• [任务 1]: 在这篇讲豪格和张献忠的文章里,大西军一共有多少个营?
• [任务 2]: 在这篇讲豪格的文章里,从含有“西充肃王庙 满清名将豪格的风影(下)”的那句开始,抄到“这就出现了一个与历史记载相抵牾的事情。”为止,一字不改地交回。

• [正文部分]:

%%

西充肃王庙 满清名将豪格的风影(下)
张献忠死于这片荒林,如今长满了荆棘与芭茅草,根本无法进入。
青年豪格(画像)请作者与本报联系,以奉稿酬。
江口遗址出土的张献忠虎钮金印。
顺治三年十二月十一日清晨(1647年1月2日),凤凰山大雾迷漫,满山的柏树、芭茅丛就像游走的疑兵。经过“衔枚疾驱”五个昼夜的清军骑兵,进入凤凰山区,借大雾掩护,主力隐蔽在栗家大山的背后。清肃王豪格等五骑,在刘进忠带领下,小心翼翼一步步深入至张献忠老营旁,隔着一条二三丈宽的太阳溪,窥探山腰大西军的动静。
大西军一共有一百二十营,分布在几十平方公里范围内。其实刘进忠、带路的老百姓也不知道御营的具体位置。这恰是一种命运的机缘,恰恰就在这“对望”的一瞬间,尘埃终于落定。
张献忠飘浮不定的作战方式,一再让明军头痛不已。明朝官员马世奇为此曾经感叹:“彼之情形在我如浓雾,而我之情形在彼如列炬。”现在,这个说法,刚刚掉转过来了。
浓雾笼罩的早晨,一夜未睡的张献忠心情不佳。因为他接到报告,昨天夜间又有一名大西官员逃跑了。《圣教入川记》说:“贼僭位之初,朝官计千人,东走时尚有七百人。临死时,仅二十五人。”一种情况是被杀,另外一种情况是逃亡,朝官尚且如此,士兵的大量耗散情况就可以推测了。此时,张献忠已经无力暴跳如雷了,他显得很平静,立即提讯这名逃官的妻子。
这就出现了一个与历史记载相抵牾的事情。

%%

• [提供的信息]:

%%

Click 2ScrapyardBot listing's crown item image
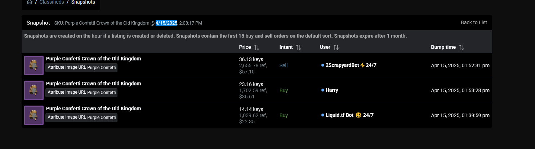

%%

• [最终结果 1]: 一百二十营。

• [最终结果 2]:
西充肃王庙 满清名将豪格的风影(下)
张献忠死于这片荒林,如今长满了荆棘与芭茅草,根本无法进入。
青年豪格(画像)请作者与本报联系,以奉稿酬。
江口遗址出土的张献忠虎钮金印。
顺治三年十二月十一日清晨(1647年1月2日),凤凰山大雾迷漫,满山的柏树、芭茅丛就像游走的疑兵。经过“衔枚疾驱”五个昼夜的清军骑兵,进入凤凰山区,借大雾掩护,主力隐蔽在栗家大山的背后。清肃王豪格等五骑,在刘进忠带领下,小心翼翼一步步深入至张献忠老营旁,隔着一条二三丈宽的太阳溪,窥探山腰大西军的动静。
大西军一共有一百二十营,分布在几十平方公里范围内。其实刘进忠、带路的老百姓也不知道御营的具体位置。这恰是一种命运的机缘,恰恰就在这“对望”的一瞬间,尘埃终于落定。
张献忠飘浮不定的作战方式,一再让明军头痛不已。明朝官员马世奇为此曾经感叹:“彼之情形在我如浓雾,而我之情形在彼如列炬。”现在,这个说法,刚刚掉转过来了。
浓雾笼罩的早晨,一夜未睡的张献忠心情不佳。因为他接到报告,昨天夜间又有一名大西官员逃跑了。《圣教入川记》说:“贼僭位之初,朝官计千人,东走时尚有七百人。临死时,仅二十五人。”一种情况是被杀,另外一种情况是逃亡,朝官尚且如此,士兵的大量耗散情况就可以推测了。此时,张献忠已经无力暴跳如雷了,他显得很平静,立即提讯这名逃官的妻子。
这就出现了一个与历史记载相抵牾的事情。